37th Justice of the Oregon Supreme Court
- In office 1909–1911
- Preceded by: new position
- Succeeded by: Henry J. Bean

Personal details
- Born: October 3, 1864 Walla Walla, Washington
- Died: June 2, 1934 (aged 69) Washington, DC
- Spouse: L. Myrtle King

= William R. King (judge) =

American judge (1864–1934)

William R. King (October 3, 1864 - June 2, 1934) was an American politician and judge in the state of Oregon. He was the 37th associate justice of the Oregon Supreme Court. A native of Washington, he also served in Oregon's legislature and promoted the initiative and referendum legislation system.

==Early life==
William King was born near Walla Walla, Washington Territory on October 3, 1864, to David Rufus King and Elizabeth King (née Estes). Ten years later in 1874 William and his parents moved to Malheur County, Oregon, where he received his basic education. King then attended Oregon Agricultural College from 1882 until 1885 before moving on to Indiana's Central Normal College in Danville to study law.

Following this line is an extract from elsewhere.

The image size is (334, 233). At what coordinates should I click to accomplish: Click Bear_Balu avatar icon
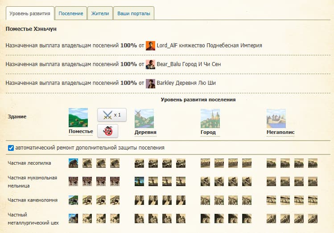click(x=151, y=64)
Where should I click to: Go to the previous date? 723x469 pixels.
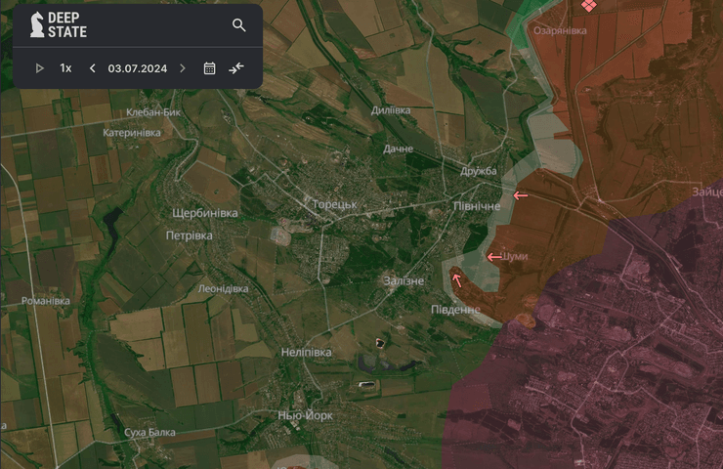pyautogui.click(x=93, y=68)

In Danville, he married L. Myrtle King on December 6, 1892. King studied there from 1889 to 1891 and earn an LL.B. degree from the school and passed the Indiana bar in July 1891. After graduation he returned to Oregon and was admitted to the bar in January 1893. King practiced law in the Eastern Oregon communities of Ontario, Vale, and Baker.

==Political career==
In 1892, King was elected to the Oregon House of Representatives as a Democrat representing Malheur County. He was then elected in 1894 to the state senate as a Democrat Populist. While in the legislature he was a proponent of the initiative and referendum that Oregon would later adopt. In 1898, he ran for Governor of Oregon and lost to T. T. Geer in the general election.

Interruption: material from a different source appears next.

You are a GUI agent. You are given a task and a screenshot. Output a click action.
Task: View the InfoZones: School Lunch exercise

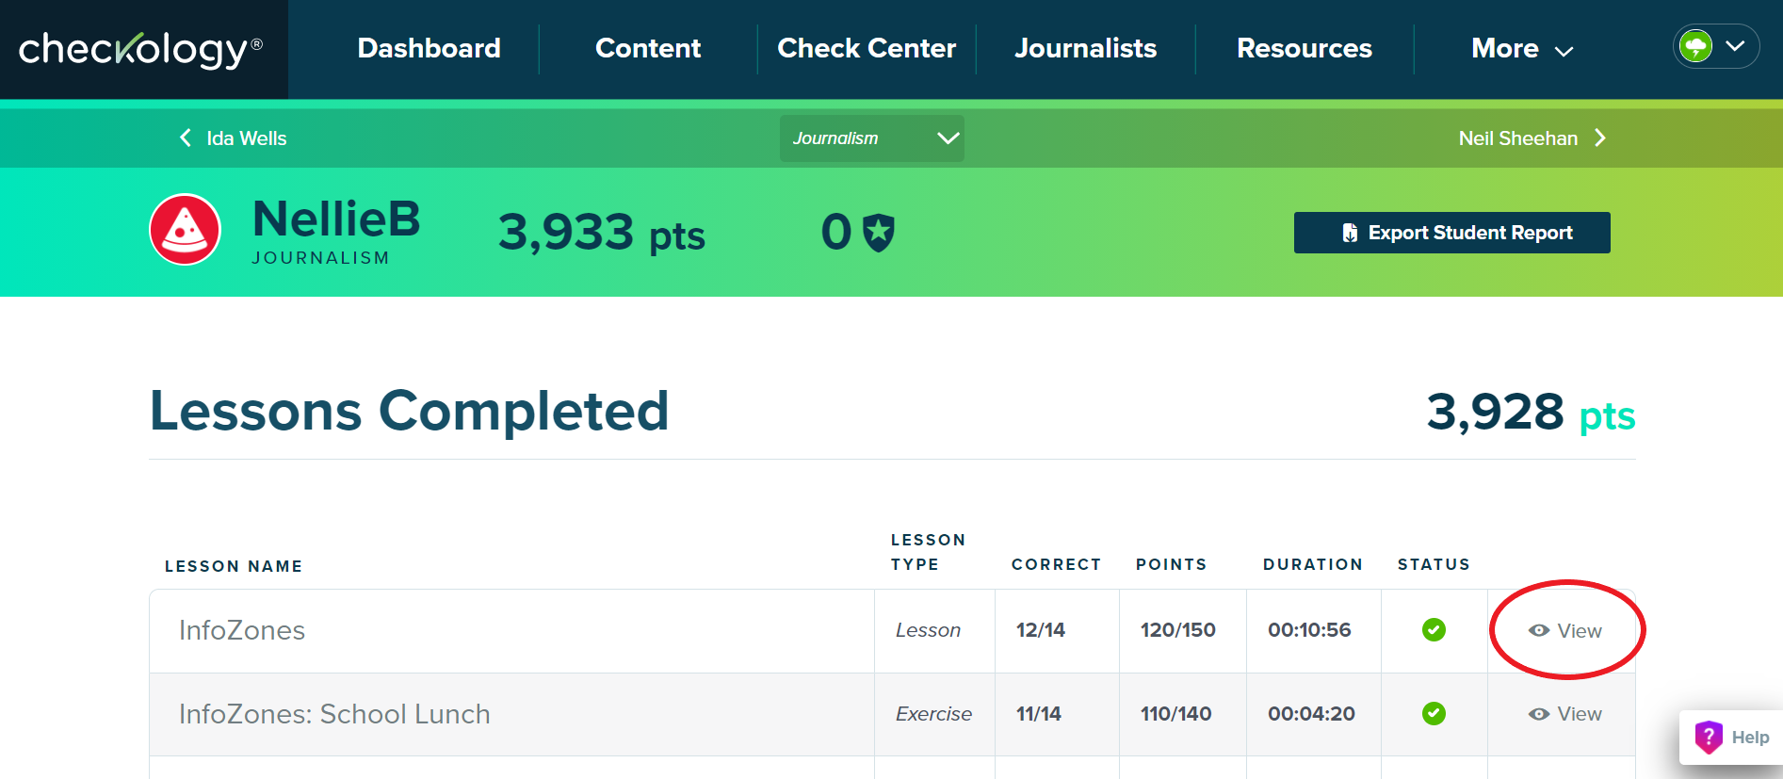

King was appointed as the Commissioner of the Oregon Supreme Court on February 23, 1907. On February 12, 1909, Oregon Governor George Earle Chamberlain appointed King to the state supreme court when the court expanded from three to five justices. He left the state's high court at the end of the term on January 1, 1911.

==Later life==
After serving on the bench, King moved to Washington, DC, where he served as chief counsel while working for the United States Bureau of Reclamation. He married and had one daughter, Myrtle Marion King, and one son, Eldon R. King, an attorney. He also lived in Honolulu, Hawaii and Los Angeles, California. William R. King died in Washington, DC, in his hotel room on June 2, 1934. He had been a member of the Masons, the Woodmen of the World, the B.P.O.E., and the Knights of Pythias.